As it is widely believed that the COVID-19 emerged from the wet market at Wuhan, China and the etiology of other viral infections such as SARS, MERS and Ebola are also known to have link with animal origin (Webster, 2004; Zhu et al., 2019) about 48% (n=185) of HCWs participated in this study opined that non-vegetarian cannot be given to the COVID-19 patients who are under treatment. About 82% (n=316) of the respondents believed the drug Hydroxychloroquine is recommended for the treatment of COVID-19 as at the time of survey, it was the recommendation by ICMR to use the said drug for the both positive patients and high-risk individuals including HCWs as prophylactic (Rathi, Ish, Kalantri, & Kalantri, 2020).

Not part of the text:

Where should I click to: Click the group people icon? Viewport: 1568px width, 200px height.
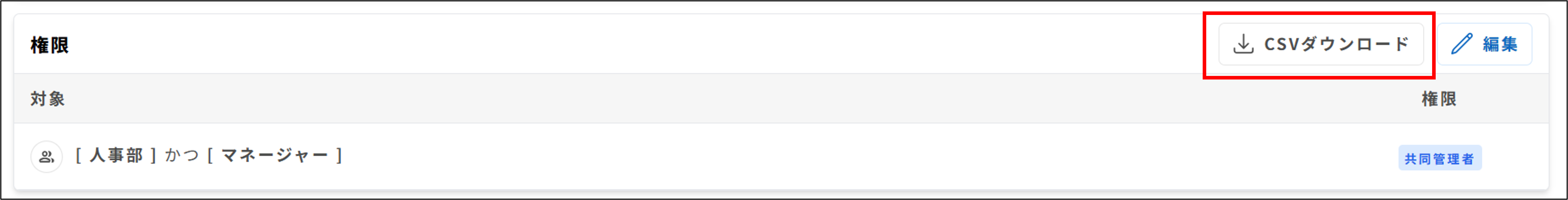point(46,157)
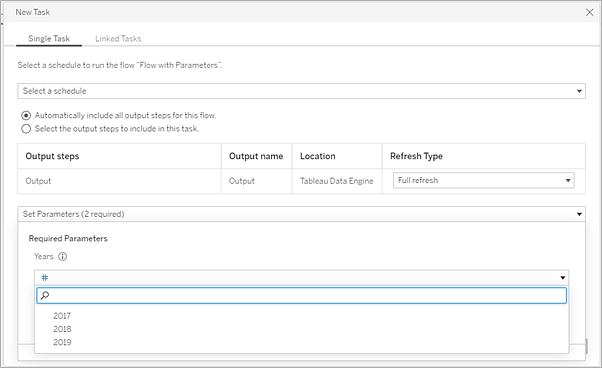Choose 2017 from the years list

click(62, 316)
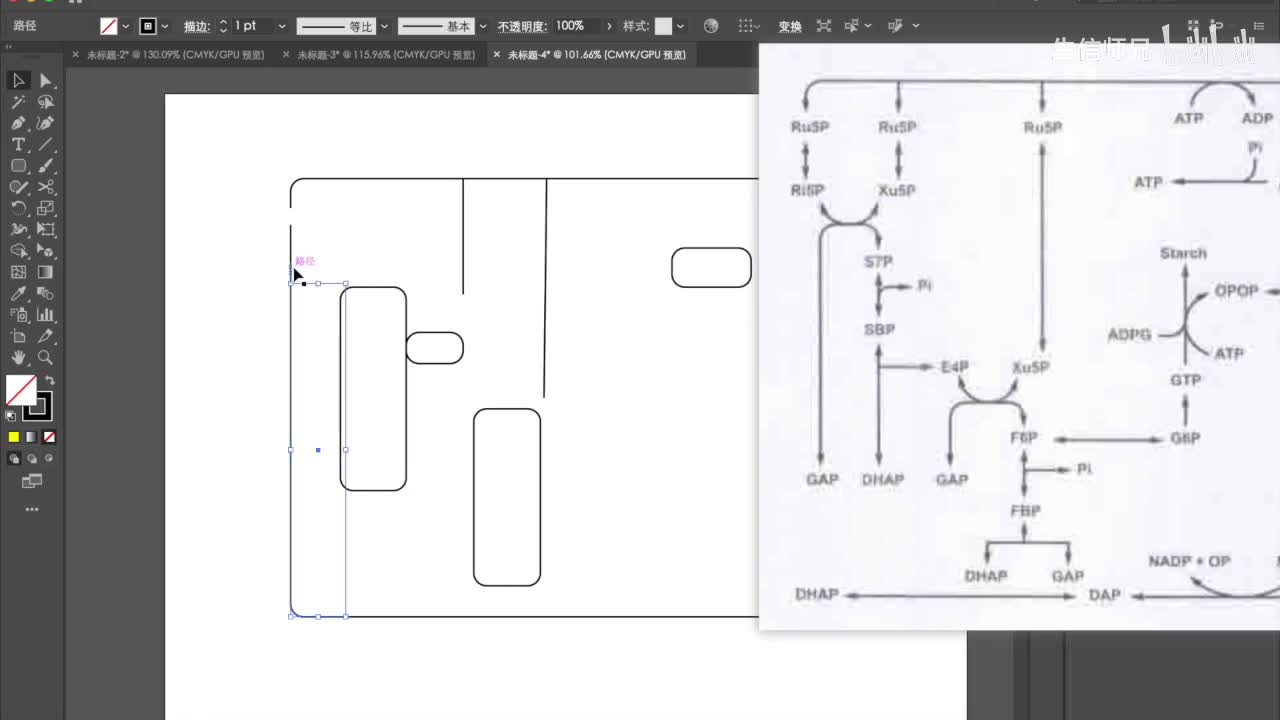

But, now the clinical effectiveness of this drug for COVID-19 treatment is questioned and discouraged by both National Institute of Health (NIH) and USFDA in the guidelines (National Institutes of Health, 2019). Thus, it is imperative that the HCWs update their knowledge about COVID-19 and its treatment options as the recommendations are highly dynamic in nature. As this study was designed for the HCWs in general, the questions were chosen to assess the basic pathological, clinical knowledge of the participants and thus, more technical knowledge could not be included in the survey.

Conclusion

This study concludes that the present level of knowledge of HCWs in south Indian states where the pandemic of COVID-19 is comparatively more is relatively high. However, as the facts and figures about COVID-19 and its treatment options / management are highly dynamic, the HCWs to be continuously educated through a structured mechanism by a reliable national wide organization like ICMR.

Acknowledgement

The authors would like to acknowledge the admins of the various Whatsapp groups of HCWs for sharing the questionnaire in their group.

Conflict of interest

No potential conflict of interest relevant to this article was reported.

Funding support

The authors declare that they have no funding support for this study.